» Records for the exercise
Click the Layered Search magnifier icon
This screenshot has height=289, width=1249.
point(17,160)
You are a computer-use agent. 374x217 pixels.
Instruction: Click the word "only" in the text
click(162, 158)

» Aim
Begin at the line that has "You are a computer-use agent. 374x217 pixels." and stop at the end of the listing. Rewrite only those lines, changing "computer-use agent" to "screen-reading agent" and leaving everything else unchanged.

» The response
You are a screen-reading agent. 374x217 pixels.
Instruction: Click the word "only" in the text
click(162, 158)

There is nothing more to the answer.